Stored dataset entries
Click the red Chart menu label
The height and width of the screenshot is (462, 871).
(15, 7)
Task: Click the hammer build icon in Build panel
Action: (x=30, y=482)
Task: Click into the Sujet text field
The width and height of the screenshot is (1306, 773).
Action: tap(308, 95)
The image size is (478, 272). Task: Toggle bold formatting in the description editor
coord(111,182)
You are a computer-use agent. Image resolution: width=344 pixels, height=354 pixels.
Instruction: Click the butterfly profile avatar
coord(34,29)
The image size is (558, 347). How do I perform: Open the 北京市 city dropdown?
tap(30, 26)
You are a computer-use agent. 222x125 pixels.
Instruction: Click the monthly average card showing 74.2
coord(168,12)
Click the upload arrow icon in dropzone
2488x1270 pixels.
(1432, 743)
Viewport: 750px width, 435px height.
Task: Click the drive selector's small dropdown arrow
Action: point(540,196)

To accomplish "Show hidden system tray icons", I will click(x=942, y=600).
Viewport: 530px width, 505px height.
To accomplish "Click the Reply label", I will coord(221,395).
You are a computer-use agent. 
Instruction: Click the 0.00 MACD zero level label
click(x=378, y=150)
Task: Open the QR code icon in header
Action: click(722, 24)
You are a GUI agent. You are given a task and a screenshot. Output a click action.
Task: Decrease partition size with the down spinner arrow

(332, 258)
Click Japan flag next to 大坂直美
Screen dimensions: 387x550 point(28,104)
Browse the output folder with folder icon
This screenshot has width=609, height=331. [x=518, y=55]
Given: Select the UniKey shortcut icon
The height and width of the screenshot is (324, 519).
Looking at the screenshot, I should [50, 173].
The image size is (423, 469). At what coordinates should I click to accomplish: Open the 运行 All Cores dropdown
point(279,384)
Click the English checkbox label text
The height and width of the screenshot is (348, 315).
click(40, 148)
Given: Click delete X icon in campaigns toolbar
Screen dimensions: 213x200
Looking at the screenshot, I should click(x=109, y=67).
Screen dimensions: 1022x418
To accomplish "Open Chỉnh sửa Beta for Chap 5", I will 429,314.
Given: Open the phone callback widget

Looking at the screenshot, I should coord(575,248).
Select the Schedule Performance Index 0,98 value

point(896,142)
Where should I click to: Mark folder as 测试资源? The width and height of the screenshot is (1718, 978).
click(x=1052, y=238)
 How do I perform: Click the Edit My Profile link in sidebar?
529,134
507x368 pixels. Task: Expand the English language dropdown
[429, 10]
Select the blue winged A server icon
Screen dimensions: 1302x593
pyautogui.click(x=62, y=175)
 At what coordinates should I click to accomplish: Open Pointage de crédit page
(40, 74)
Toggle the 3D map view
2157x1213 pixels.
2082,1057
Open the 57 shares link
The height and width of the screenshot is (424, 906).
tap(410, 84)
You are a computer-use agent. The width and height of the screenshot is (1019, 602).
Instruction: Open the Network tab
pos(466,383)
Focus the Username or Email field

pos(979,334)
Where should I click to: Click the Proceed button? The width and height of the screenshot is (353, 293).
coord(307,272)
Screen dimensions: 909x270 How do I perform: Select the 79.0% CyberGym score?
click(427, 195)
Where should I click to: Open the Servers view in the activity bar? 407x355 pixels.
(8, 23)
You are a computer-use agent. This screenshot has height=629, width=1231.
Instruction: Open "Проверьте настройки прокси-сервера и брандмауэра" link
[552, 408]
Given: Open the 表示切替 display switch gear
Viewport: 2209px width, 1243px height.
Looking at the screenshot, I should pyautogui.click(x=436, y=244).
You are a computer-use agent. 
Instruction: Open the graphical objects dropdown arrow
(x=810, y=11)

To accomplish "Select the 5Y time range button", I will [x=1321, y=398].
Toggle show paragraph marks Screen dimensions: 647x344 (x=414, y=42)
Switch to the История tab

(Goal of the exercise) Convert every line of the listing above into a numbered list and leave out the blank lines.

(Answer for the task)
1. Click the red Chart menu label
2. The height and width of the screenshot is (462, 871).
3. (15, 7)
4. Task: Click the hammer build icon in Build panel
5. Action: (x=30, y=482)
6. Task: Click into the Sujet text field
7. The width and height of the screenshot is (1306, 773).
8. Action: tap(308, 95)
9. The image size is (478, 272). Task: Toggle bold formatting in the description editor
10. coord(111,182)
11. You are a computer-use agent. Image resolution: width=344 pixels, height=354 pixels.
12. Instruction: Click the butterfly profile avatar
13. coord(34,29)
14. The image size is (558, 347). How do I perform: Open the 北京市 city dropdown?
15. tap(30, 26)
16. You are a computer-use agent. 222x125 pixels.
17. Instruction: Click the monthly average card showing 74.2
18. coord(168,12)
19. Click the upload arrow icon in dropzone
20. 2488x1270 pixels.
21. (1432, 743)
22. Viewport: 750px width, 435px height.
23. Task: Click the drive selector's small dropdown arrow
24. Action: point(540,196)
25. To accomplish "Show hidden system tray icons", I will click(x=942, y=600).
26. Viewport: 530px width, 505px height.
27. To accomplish "Click the Reply label", I will coord(221,395).
28. You are a computer-use agent. 
29. Instruction: Click the 0.00 MACD zero level label
30. click(x=378, y=150)
31. Task: Open the QR code icon in header
32. Action: click(722, 24)
33. You are a GUI agent. You are given a task and a screenshot. Output a click action.
34. Task: Decrease partition size with the down spinner arrow
35. (332, 258)
36. Click Japan flag next to 大坂直美
37. Screen dimensions: 387x550 point(28,104)
38. Browse the output folder with folder icon
39. This screenshot has width=609, height=331. [x=518, y=55]
40. Given: Select the UniKey shortcut icon
41. The height and width of the screenshot is (324, 519).
42. Looking at the screenshot, I should [50, 173].
43. The image size is (423, 469). At what coordinates should I click to accomplish: Open the 运行 All Cores dropdown
44. point(279,384)
45. Click the English checkbox label text
46. The height and width of the screenshot is (348, 315).
47. click(40, 148)
48. Given: Click delete X icon in campaigns toolbar
49. Screen dimensions: 213x200
50. Looking at the screenshot, I should click(x=109, y=67).
51. Screen dimensions: 1022x418
52. To accomplish "Open Chỉnh sửa Beta for Chap 5", I will 429,314.
53. Given: Open the phone callback widget
54. Looking at the screenshot, I should coord(575,248).
55. Select the Schedule Performance Index 0,98 value
56. point(896,142)
57. Where should I click to: Mark folder as 测试资源? The width and height of the screenshot is (1718, 978).
58. click(x=1052, y=238)
59.  How do I perform: Click the Edit My Profile link in sidebar?
60. 529,134
61. 507x368 pixels. Task: Expand the English language dropdown
62. [429, 10]
63. Select the blue winged A server icon
64. Screen dimensions: 1302x593
65. pyautogui.click(x=62, y=175)
66.  At what coordinates should I click to accomplish: Open Pointage de crédit page
67. (40, 74)
68. Toggle the 3D map view
69. 2157x1213 pixels.
70. 2082,1057
71. Open the 57 shares link
72. The height and width of the screenshot is (424, 906).
73. tap(410, 84)
74. You are a computer-use agent. The width and height of the screenshot is (1019, 602).
75. Instruction: Open the Network tab
76. pos(466,383)
77. Focus the Username or Email field
78. pos(979,334)
79. Where should I click to: Click the Proceed button? The width and height of the screenshot is (353, 293).
80. coord(307,272)
81. Screen dimensions: 909x270 How do I perform: Select the 79.0% CyberGym score?
82. click(427, 195)
83. Where should I click to: Open the Servers view in the activity bar? 407x355 pixels.
84. (8, 23)
85. You are a computer-use agent. This screenshot has height=629, width=1231.
86. Instruction: Open "Проверьте настройки прокси-сервера и брандмауэра" link
87. [552, 408]
88. Given: Open the 表示切替 display switch gear
89. Viewport: 2209px width, 1243px height.
90. Looking at the screenshot, I should pyautogui.click(x=436, y=244).
91. You are a computer-use agent. 
92. Instruction: Open the graphical objects dropdown arrow
93. (x=810, y=11)
94. To accomplish "Select the 5Y time range button", I will [x=1321, y=398].
95. Toggle show paragraph marks Screen dimensions: 647x344 (x=414, y=42)
96. Switch to the История tab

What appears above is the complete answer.